## WHAT IS BEING ASKED
List the lines of the material below as a numbered list, starting at the line with "has width=1568, height=594." and running through the final line of the material. Include only those lines and leave out any blank ones.

## SOURCE MATERIAL
────────────────────────────────────────

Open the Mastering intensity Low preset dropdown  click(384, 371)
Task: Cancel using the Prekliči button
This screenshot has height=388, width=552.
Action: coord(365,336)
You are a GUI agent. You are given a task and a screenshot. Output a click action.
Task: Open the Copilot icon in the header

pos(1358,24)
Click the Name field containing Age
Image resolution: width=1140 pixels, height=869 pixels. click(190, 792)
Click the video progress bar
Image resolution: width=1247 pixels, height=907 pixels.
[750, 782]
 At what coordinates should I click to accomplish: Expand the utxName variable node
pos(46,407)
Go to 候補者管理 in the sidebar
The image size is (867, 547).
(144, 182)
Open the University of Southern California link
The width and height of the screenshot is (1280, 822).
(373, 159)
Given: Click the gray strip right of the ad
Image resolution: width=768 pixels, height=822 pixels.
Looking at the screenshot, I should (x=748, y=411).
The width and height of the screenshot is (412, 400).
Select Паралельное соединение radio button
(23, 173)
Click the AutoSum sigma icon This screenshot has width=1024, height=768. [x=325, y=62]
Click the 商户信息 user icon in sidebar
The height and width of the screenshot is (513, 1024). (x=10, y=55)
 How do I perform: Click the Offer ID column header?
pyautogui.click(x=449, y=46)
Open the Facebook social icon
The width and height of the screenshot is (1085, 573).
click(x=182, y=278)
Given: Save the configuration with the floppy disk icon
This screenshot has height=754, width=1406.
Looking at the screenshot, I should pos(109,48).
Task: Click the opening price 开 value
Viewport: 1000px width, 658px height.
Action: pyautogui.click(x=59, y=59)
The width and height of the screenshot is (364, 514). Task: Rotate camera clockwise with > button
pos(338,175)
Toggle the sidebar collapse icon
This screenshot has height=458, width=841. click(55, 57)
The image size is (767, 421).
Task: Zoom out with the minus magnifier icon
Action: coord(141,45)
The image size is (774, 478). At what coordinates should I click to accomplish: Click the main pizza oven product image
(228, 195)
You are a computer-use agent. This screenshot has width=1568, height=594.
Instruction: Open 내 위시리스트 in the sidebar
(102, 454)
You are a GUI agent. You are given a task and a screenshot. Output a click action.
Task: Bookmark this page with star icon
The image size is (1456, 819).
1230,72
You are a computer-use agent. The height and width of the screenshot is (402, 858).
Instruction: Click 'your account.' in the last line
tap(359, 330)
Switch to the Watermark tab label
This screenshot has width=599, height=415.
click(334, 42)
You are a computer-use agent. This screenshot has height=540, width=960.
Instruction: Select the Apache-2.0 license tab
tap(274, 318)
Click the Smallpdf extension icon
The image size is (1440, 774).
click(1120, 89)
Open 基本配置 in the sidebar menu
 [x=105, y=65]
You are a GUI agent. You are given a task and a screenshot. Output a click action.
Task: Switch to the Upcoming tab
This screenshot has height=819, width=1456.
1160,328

────────────────────────────────────────

## EXERCISE SOLUTION
1. You are a computer-use agent. This screenshot has width=1568, height=594.
2. Instruction: Open 내 위시리스트 in the sidebar
3. (102, 454)
4. You are a GUI agent. You are given a task and a screenshot. Output a click action.
5. Task: Bookmark this page with star icon
6. The image size is (1456, 819).
7. 1230,72
8. You are a computer-use agent. The height and width of the screenshot is (402, 858).
9. Instruction: Click 'your account.' in the last line
10. tap(359, 330)
11. Switch to the Watermark tab label
12. This screenshot has width=599, height=415.
13. click(334, 42)
14. You are a computer-use agent. This screenshot has height=540, width=960.
15. Instruction: Select the Apache-2.0 license tab
16. tap(274, 318)
17. Click the Smallpdf extension icon
18. The image size is (1440, 774).
19. click(1120, 89)
20. Open 基本配置 in the sidebar menu
21.  [x=105, y=65]
22. You are a GUI agent. You are given a task and a screenshot. Output a click action.
23. Task: Switch to the Upcoming tab
24. This screenshot has height=819, width=1456.
25. 1160,328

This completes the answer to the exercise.